Schauspielkunst vom Feinsten

Von Roger Cahn · 04.02.2009
Peter Zadek wurde in Zürich der rote Teppich ausgelegt: Er durfte Stück wie Schauspieler auswählen. Und trotzdem wurde es kein packender Abend. Das liegt primär am Stück, aber auch an einer eher schleppenden, auf Reflexion und Tiefsinn ausgerichteten Inszenierung.
Bernard Shaw ist zwar ein Meister der geistreichen Sätze, Giftpfeile und Pointen, dazwischen aber heißt’s: Warten auf den nächsten Geistesblitz. Das verlangt Tempo, damit die Wartezeit nicht zu lange wird. Kommt dazu, dass der Plot reichlich konstruiert wirkt. Kopftheater, in dem die Menschen zu Schachfiguren degradiert werden, die nach festen Spielregeln zu laufen haben.

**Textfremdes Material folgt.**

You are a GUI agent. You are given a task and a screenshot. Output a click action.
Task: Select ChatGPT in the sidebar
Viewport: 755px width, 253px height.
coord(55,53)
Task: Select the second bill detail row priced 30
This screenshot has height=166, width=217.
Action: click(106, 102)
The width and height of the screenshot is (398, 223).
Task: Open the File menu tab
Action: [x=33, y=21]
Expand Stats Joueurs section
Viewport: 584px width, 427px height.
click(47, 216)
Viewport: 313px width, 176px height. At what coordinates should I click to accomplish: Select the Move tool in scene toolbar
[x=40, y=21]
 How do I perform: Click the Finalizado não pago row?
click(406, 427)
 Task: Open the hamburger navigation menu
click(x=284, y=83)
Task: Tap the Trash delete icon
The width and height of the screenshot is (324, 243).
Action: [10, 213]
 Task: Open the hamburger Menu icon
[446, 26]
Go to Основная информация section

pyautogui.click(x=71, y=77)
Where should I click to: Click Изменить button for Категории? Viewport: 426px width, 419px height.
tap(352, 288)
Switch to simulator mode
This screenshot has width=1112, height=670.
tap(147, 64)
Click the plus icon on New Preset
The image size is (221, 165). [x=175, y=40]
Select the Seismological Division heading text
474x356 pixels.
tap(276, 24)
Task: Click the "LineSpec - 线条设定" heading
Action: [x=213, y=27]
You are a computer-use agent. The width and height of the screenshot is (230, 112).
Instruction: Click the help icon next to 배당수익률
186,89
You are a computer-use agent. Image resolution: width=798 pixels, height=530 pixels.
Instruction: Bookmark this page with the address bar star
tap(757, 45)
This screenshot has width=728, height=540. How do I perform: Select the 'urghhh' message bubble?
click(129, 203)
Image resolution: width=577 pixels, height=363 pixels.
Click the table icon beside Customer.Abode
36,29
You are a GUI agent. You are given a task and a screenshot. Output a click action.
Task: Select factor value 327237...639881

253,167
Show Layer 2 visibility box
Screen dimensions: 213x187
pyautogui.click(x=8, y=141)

Peter Zadek vertraut der Brisanz des Textes: eine Komödie über Moral und Heuchelei im kapitalistischen Zeitalter. Der skrupellose Waffenfabrikant beherrscht nicht nur seine Familie sondern das ganze Land. Mit Geld kauft er selbst die gut meinenden Geister der Heilsarmee, allen voran seine Tochter Barbara. Und am Ende sind alle davon überzeugt, dass mit Geld ja auch viele guten Taten und Werke vollbracht werden können. An Aktualität hat das Stück in 100 Jahren nur wenig eingebüsst.

Die Kulinarik des Abends bieten die Schauspieler, die Crème de la Crème des deutschen Theaters: Robert Hunger-Bühler gibt den Waffenfabrikanten als Wolf im Schafspelz, seine von ihm getrennte Frau spielt Nicole Heesters als exzentrische Schreckschraube. Tochter Barbara und deren Verlobter, der Altphilologe Adolphus Cusins, bekommen von Shaw zu wenig Material, um ihren Wandel vom Paulus zum Saulus – von der Heilsarmee zum Kapitalismus – glaubwürdig zu vollziehen. Julia Jentsch und August Diehl sind dabei stets bemüht um Zwischentöne, damit die Komödie nicht ins Schwankhafte abdriftet. Schliesslich setzt auch Jutta Lampe als Heilsarmee-Generalin der Aufführung ein kleines Glanzlicht auf. Sie nimmt nach kurzem Zögern das Geld jener Menschen an, gegen die sie eigentlich zu kämpfen vorgibt: die Kriegstreiber und Schnapsproduzenten.

Fazit: Auch mit einer Star-Besetzung kann ein schwaches Stück nicht gerettet werden. Nicht einmal von Peter Zadek.